Overweight and Obesity – A Dead Weight
At a score of 206 kgs, Adnan Sami was given a deadline of six months, all puns intended, by his doctor! Diet, exercise and will-power saved his life and helped him lose 107 kgs in the next nine months. If such diligence is displayed by 60% of the present global population who lead an insufficiently active life (physically), the incidence of chronic non-communicable diseases like cardio-vascular disease, type II diabetes, musculoskeletal disorders, and some cancers will be reduced by a great margin. The latest statistical projection by World Health Organisation (WHO) indicates that at least 1 in 3 of the world’s adult population is overweight and 1 in 10 is obese. Additionally more than 2 crore children under age 5 are overweight. In spite of a growing awareness concerning health it is not a well-known fact that the risk of health problems start when someone is only very slightly overweight.
Statistics (courtesy WHO) also suggest that overweight and obesity are the fifth leading risk for global death. 65% of the world’s population live in countries where overweight and obesity kills more people than underweight. At least 28 lakh adults die each year as a result of being overweight or obese. In addition, overweight and obesity attributes to 44% of the diabetes, 23% of the ischaemic heart disease burden, and 7% to 41% of certain cancer burdens.
Gluttony – A Lethal Vice
As observed by WHO “the fundamental cause of obesity and overweight is an energy imbalance between calories consumed and calories expended.” In other words, most people become overweight and obese when they eat more and work less in terms of physical activity. Food rich in fat, salt and sugars but low on vitals, minerals and other micronutrients aggravate the problem to a great extent
A high BMI is a major risk factor for non-communicable diseases like CVDs (mainly heart disease and stroke), type II diabetes, musculoskeletal disorders (especially osteoarthritis which is a highly disabling degenerative disease of the joints) and some cancers (endometrial, breast, colon). Obese children are more likely to remain obese as adults with an increased risk of premature death and disability. Also, in addition to increased future risks, obese children experience breathing difficulties, increased risk of fractures, hypertension, early markers of heart disease, insulin resistance (causing type II diabetes) and psychological effects.
Are you ready to change?
Darwin’s theory of evolution suggests the survival of the fittest in the struggle for existence. The statement stands true as far as the problem of obesity is concerned. Even though overweight and obesity, as well as the related non-communicable diseases are largely preventable, what really counts is your willingness to change the unsustainable lifestyle and unhealthy habits which primarily contribute to the sad predicament. Only a changed attitude and mindset can help you get a firm grip over the reins of life. The rest is a matter of mere application in detail.

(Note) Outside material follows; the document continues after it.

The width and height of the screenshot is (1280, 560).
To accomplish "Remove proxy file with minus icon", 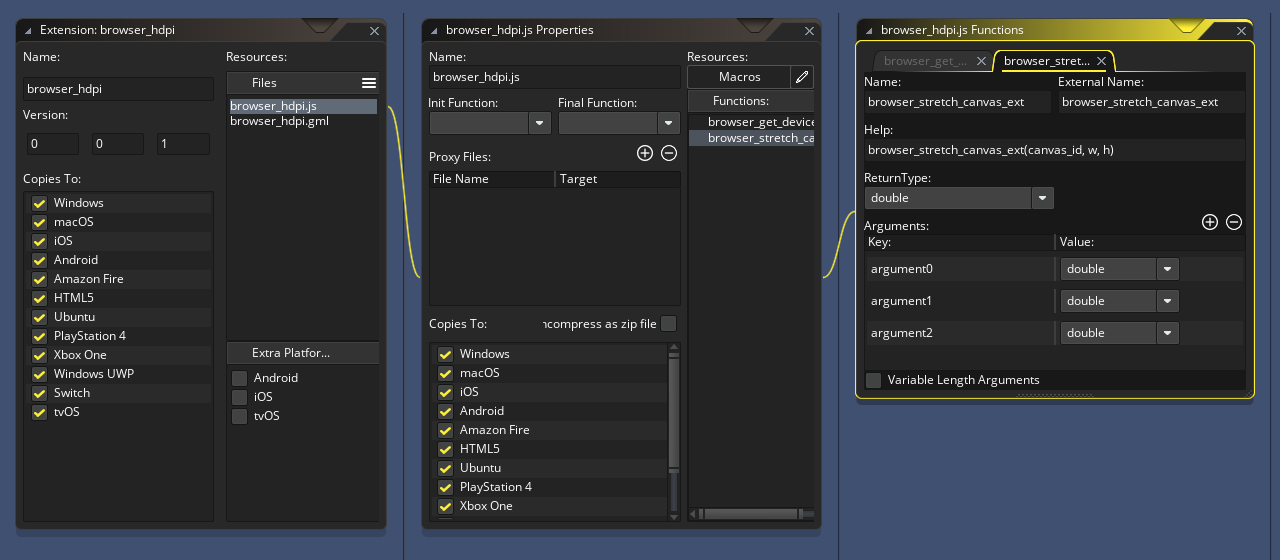I will [x=669, y=153].
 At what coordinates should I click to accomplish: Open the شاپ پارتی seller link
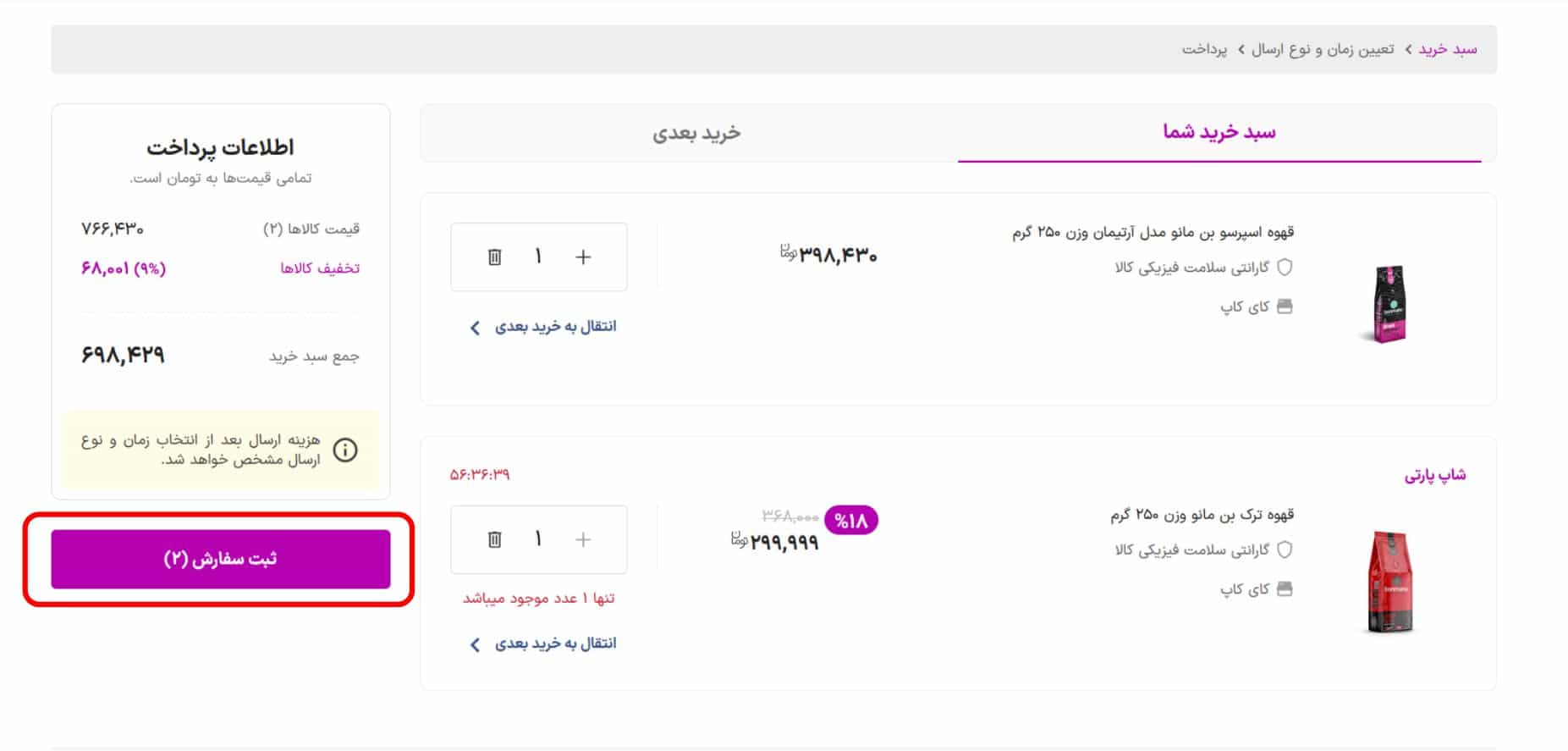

However, self realisation dawns only when one is faced with a crisis of severe proportions. Taking the example of the famous singer Adnan Sami once again, only when he was threatened with dire consequences did he make a decisive choice to change. But everyone does not need to go through the same traumatic experiences. If only you are prepared to accept the truth, a timely health checkup can save you and your near ones from imminent disasters. In this age of knowledge and information a clear and precise understanding of your health status can be the only insurance against all future tragedies.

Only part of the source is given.